This time of year I would be more concerned about the temperature of the water coming out of the tap. I haven't measured it but it's gotta be below seven degrees. That's going to produce one doozy of a temperature drop in your tank.

Lee


----------



## videosilva (Oct 14, 2013)

*Pails of water*

My days of putting water in pails and letting it sit to do a water change are OVER.

Once water evaporates, I top off with water straight from the tap weekly. I Fill a bucket that is roughly the same as the tank and in it GOEESSSSSSSSSSSSSSSS ~!

I don't recommend that others do this but it works. Where did this Drip acclimatization come from ? I was out of the hobby for 15 years and someone comes out with this new idea. Bag with fish, coral etc. sits in tank for ten minutes or so to get the water temperature as close to the tank as possible. Open the bag let some water out and fill with water from the tank. Another 10-15 and in goes the ............


----------



## Lee_D (Jun 11, 2010)

I don't do top offs. When the tank needs a top off, I like to take out a bucket, then put in two. At some point you need to remove some water to reduce the mineral build up.

Lee


----------



## nightowl1350 (Mar 19, 2006)

If you age the water it is fine the way it is, no prime needed. I just add a bit of boiling water to the pail to bring up the temp to tank temp. I have a large garbage bin (35g) to age my water in.

If you are using prime then as above just get the water as close to tank temp and add it. A small diameter hose works, just place it above tank level and let it run...just be sure to not overflow your tank when doing this. I have done it with a 5g, but lucky I didn't have much more in the pail than I took out.


----------



## Fishfur (Mar 4, 2012)

Aside from any health concerns that may be associated with consuming it, I dislike the smell and taste of chlorine, especially in my green tea. This is why I say what comes out of the tap isn't good enough for me.

And chlorine's just one reason bottled water sales are so high. When I was a kid, the only bottled water was, maybe, Perrier, or something of that nature, and you could not buy bottled water at the grocery store as you can now. Most restaurants would give you a glass of water for nothing. And the tap water didn't taste or smell like chlorine. 

My, my, how things have changed since then.


----------



## colio (Dec 8, 2012)

Not much comment on your issue of flow and current when you poor in water. This is a non-trivial issue. 

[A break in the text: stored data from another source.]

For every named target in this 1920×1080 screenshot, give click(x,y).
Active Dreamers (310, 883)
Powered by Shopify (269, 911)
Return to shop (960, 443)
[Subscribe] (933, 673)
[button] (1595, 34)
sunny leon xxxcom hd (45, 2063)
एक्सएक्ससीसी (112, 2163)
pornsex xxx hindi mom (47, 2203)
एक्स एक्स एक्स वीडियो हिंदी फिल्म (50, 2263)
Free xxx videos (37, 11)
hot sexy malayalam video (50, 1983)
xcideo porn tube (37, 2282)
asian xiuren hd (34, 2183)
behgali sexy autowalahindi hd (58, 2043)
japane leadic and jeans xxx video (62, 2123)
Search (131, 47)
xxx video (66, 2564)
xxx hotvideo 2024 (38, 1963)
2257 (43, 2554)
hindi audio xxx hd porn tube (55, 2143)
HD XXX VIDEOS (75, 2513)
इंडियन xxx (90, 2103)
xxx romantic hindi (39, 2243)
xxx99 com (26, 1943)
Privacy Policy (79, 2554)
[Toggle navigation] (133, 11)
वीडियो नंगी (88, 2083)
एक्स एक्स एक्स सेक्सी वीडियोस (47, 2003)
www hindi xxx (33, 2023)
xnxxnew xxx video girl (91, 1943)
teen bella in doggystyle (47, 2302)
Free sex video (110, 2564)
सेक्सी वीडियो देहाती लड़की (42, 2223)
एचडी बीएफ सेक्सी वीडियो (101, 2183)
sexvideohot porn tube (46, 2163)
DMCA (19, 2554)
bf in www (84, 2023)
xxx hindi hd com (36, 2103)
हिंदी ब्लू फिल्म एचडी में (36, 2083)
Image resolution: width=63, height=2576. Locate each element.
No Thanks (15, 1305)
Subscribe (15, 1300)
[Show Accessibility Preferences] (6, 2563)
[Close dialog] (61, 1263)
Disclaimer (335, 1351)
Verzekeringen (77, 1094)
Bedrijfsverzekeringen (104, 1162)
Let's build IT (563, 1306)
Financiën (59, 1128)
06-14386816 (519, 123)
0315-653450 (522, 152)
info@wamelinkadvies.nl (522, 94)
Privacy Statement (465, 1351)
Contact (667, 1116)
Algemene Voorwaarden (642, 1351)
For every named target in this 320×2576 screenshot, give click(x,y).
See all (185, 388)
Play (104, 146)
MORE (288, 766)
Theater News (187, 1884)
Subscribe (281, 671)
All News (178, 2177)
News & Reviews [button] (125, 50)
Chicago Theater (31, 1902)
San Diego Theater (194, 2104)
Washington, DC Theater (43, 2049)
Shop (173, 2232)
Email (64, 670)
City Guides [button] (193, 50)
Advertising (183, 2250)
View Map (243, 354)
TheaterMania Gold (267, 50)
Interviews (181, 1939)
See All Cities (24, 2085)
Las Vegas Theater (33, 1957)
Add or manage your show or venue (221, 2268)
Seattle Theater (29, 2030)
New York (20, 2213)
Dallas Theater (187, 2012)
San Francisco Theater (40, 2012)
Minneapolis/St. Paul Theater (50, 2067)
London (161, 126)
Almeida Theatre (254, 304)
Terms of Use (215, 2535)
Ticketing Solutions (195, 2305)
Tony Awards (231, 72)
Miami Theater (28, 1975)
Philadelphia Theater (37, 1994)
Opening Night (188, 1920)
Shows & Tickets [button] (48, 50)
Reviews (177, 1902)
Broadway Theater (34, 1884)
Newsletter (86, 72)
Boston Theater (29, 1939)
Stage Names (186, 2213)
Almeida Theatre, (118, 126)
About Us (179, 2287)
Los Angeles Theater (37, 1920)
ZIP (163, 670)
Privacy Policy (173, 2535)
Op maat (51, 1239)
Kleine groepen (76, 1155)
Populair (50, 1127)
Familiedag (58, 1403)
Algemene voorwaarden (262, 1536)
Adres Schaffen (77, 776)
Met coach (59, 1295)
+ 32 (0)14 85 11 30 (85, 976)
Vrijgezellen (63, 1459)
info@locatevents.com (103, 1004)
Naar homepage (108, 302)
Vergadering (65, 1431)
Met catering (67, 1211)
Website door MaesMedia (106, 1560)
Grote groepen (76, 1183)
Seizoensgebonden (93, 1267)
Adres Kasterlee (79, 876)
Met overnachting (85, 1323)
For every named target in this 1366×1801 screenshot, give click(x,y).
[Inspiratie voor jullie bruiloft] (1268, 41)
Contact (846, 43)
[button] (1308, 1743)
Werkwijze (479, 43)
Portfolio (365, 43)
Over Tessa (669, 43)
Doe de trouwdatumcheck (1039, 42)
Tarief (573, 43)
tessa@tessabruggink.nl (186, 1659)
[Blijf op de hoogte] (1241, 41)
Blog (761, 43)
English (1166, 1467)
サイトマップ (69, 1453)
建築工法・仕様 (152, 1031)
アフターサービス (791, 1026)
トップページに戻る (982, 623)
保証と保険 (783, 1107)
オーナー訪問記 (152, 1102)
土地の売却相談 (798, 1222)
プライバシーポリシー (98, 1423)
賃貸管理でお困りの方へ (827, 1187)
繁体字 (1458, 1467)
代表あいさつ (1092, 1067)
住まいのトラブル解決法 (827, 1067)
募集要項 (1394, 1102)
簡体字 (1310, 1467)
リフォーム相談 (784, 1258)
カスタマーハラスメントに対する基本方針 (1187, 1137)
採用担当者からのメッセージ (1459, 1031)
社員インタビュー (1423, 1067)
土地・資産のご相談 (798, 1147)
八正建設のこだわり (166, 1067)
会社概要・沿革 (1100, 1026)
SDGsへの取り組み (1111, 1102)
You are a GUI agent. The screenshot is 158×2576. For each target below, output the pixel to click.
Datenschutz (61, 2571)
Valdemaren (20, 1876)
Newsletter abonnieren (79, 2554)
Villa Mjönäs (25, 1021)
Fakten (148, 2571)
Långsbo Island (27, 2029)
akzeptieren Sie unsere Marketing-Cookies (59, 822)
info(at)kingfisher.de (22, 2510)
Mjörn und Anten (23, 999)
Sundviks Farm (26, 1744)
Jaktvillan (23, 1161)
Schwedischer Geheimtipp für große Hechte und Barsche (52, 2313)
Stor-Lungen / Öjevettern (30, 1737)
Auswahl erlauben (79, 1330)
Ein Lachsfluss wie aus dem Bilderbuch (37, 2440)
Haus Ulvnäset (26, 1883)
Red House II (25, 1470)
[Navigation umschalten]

I do my 10 gallon tank water changes with a 5 gallon home depot bucket (which has excess capacity to what I need for a single water change). When I poor in the water, I place my hand, or a plastic plate, just above or slight in the tank, and poor my clean water into my hand/plate. This disperses the flow nicely, and is less disruptive to my fish, shrimp, and plants. 

For my 10 gallon I have a small gravel vac to drain the water, which works very well. 

I am a fan of Prime to remove chlorine/etc, because then I KNOW my water is safe. Prime is amazing stuff. If you use conditioner, I highly recommend Prime, and would advise against the cheap stuff. The costs difference is not a lot (a cents a week), and the cheaper stuff can actually be hazardous if you use to much, or not remove all impurities.


----------



## baishui (Jan 7, 2014)

I am using API Conditioner 










Should I throw it away and buy a Prime? lol


----------



## Jung (Mar 17, 2009)

nope that is the water conditioner I use, prime is overrated


----------



## mistersprinkles (Nov 4, 2013)

Jung said:


> nope that is the water conditioner I use, prime is overrated


I wouldn't say that. Have you researched the API water conditioner? It probably does nothing to bind ammonia after it breaks the chloramine bond.

Also, why would you want to pay 3-4X more for your water conditioner? Does that stuff condition water at 1mL/10G like prime does? Probably not. Probably takes a lot more than 1mL to do 10G.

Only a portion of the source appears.